Мы прождали в кабинете пять минут. Я смотрел, как часы отсчитывают каждую минуту. Пять минут, которые казались годами, а у меня не было времени. Дверь открылась, и вошел мрачный доктор Моррисон с папкой под мышкой. Мое позаимствованное сердце ударилось о грудную клетку, разрушая оцепенение. Я сразу захотел вернуть его. Ничего не чувствовать было лучше, чем окунуться в пронизывающий до костей ужас.
Я вцепился в подлокотники кресла, чтобы не соскользнуть вниз.
Доктор Моррисон был похож на преподавателя обществознания в восьмом классе: лет пятидесяти, с редеющими волосами, высокий и долговязый. У него был острый взгляд. Глаза хирурга, в которых отражались богатство медицинских знаний и опыта.
Он слабо улыбнулся и протянул руку для рукопожатия.
– Джона. Рад тебя видеть. Простите, что задержал вас.
Я приподнялся на ватных ногах и пожал ему руку.
– Никаких проблем, – сказал я, разглядывая папку, зажатую у него под мышкой. В ней были анализы тканей, диагностика, анализ крови, лабораторные исследования, информация о срочной операции, длинный список иммунодепрессантов и, наконец, результаты биопсии. Их было семнадцать. Восемнадцатая была накануне. Ее результаты будут решающими.
– Тео, – кивнул доктор Моррисон. Он не протянул руку, и Тео не поднялся со своего места, только кивнул в ответ. Его нога начала отстукивать ритм быстрее. Доктор Моррисон повернулся ко мне: – Результаты вашей последней биопсии – не такие, на которые мы надеялись…
Он заговорил, и я услышал слова, вереницу медицинских терминов, с которыми я так часто встречался за последний год, так что мне не требовался перевод для дилетантов. Такие слова, как атеросклероз, стеноз, васкулопатия сердечного аллотрансплантата и ишемия миокарда. Сплетение латыни с английским, соединенное наукой и авторитетом и собранное наконец воедино, чтобы вынести диагноз.

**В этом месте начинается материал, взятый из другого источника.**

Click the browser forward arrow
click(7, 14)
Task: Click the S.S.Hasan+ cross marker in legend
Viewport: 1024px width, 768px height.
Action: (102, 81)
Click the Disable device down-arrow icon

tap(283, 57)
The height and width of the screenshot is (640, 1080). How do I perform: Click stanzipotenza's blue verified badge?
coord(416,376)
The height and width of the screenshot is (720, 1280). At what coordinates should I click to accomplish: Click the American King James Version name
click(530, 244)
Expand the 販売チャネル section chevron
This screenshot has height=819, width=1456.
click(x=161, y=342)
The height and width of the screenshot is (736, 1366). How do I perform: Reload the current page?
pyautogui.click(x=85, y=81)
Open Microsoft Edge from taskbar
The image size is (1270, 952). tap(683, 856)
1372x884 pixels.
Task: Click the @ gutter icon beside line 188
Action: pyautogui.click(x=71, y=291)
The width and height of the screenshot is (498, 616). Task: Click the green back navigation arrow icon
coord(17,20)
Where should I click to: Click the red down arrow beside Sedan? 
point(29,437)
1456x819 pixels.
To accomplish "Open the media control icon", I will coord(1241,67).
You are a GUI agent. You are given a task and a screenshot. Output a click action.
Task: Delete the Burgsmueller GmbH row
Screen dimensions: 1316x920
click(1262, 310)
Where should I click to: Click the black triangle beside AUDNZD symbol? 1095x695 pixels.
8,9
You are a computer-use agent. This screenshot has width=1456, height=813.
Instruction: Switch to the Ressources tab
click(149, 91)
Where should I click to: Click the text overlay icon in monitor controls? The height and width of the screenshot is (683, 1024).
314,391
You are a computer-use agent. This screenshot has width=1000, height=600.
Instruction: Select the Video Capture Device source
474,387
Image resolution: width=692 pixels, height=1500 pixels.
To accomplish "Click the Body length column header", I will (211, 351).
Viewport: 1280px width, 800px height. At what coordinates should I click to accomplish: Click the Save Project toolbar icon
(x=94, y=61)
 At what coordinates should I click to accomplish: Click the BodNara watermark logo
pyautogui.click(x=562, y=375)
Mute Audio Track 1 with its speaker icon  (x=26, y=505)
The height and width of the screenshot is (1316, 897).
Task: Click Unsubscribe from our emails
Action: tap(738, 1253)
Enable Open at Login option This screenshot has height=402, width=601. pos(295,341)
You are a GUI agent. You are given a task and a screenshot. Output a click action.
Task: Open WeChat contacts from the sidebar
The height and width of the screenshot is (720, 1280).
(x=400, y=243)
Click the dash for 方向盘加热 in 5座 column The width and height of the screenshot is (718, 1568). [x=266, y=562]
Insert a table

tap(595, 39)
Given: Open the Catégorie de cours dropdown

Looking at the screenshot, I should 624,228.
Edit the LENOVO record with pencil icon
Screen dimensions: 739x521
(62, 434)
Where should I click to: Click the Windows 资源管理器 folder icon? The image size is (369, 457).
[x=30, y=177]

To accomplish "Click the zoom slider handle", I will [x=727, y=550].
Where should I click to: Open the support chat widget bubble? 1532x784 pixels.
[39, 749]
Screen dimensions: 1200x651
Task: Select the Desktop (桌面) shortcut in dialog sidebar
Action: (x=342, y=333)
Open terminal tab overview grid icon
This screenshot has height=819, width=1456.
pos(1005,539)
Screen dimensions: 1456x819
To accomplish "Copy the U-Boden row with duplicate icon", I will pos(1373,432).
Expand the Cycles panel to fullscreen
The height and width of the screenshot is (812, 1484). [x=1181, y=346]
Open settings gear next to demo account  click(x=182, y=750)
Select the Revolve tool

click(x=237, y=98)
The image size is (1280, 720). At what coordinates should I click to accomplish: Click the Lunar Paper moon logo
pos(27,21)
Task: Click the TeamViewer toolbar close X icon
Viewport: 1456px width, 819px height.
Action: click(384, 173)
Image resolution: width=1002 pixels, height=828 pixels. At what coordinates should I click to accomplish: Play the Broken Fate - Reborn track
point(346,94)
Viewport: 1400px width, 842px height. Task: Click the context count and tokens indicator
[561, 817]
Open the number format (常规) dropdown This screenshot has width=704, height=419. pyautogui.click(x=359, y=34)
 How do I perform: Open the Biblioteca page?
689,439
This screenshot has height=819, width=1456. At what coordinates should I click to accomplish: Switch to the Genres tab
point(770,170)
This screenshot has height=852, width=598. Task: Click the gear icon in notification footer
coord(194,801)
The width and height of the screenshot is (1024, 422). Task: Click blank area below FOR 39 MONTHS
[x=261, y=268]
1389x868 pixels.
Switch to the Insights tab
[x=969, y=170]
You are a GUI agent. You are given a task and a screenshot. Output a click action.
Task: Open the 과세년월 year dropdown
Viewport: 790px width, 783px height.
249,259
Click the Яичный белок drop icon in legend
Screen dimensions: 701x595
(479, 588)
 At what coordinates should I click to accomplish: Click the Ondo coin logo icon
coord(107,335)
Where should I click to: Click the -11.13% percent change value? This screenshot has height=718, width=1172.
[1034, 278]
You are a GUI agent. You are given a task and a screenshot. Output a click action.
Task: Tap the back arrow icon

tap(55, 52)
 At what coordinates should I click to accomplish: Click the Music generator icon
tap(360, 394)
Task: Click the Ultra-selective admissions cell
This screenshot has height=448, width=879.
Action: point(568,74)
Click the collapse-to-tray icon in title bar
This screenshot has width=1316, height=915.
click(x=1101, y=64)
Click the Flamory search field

– Мне очень жаль, Джона, – голос доктора Моррисона был тяжелым и низким, – жаль, что у меня нет новостей получше.
Я молча кивнул. Мне придется рассказать маме.
Эта мысль глубоко проникла в меня, как кипящий яд, выжигая последнее оцепенение. Меня чуть не вырвало прямо на колени. Каким-то образом мне удалось заговорить.
– Как долго?
Доктор Моррисон сцепил пальцы:
– Учитывая быстрое развитие болезни, шесть месяцев – весьма щедрая оценка.
Я кивнул, мысленно прикидывая в уме.
Шесть месяцев.
Моя художественная инсталляция должна быть закончена для выставки в галерее в октябре, через пять месяцев.
Времени у меня в обрез.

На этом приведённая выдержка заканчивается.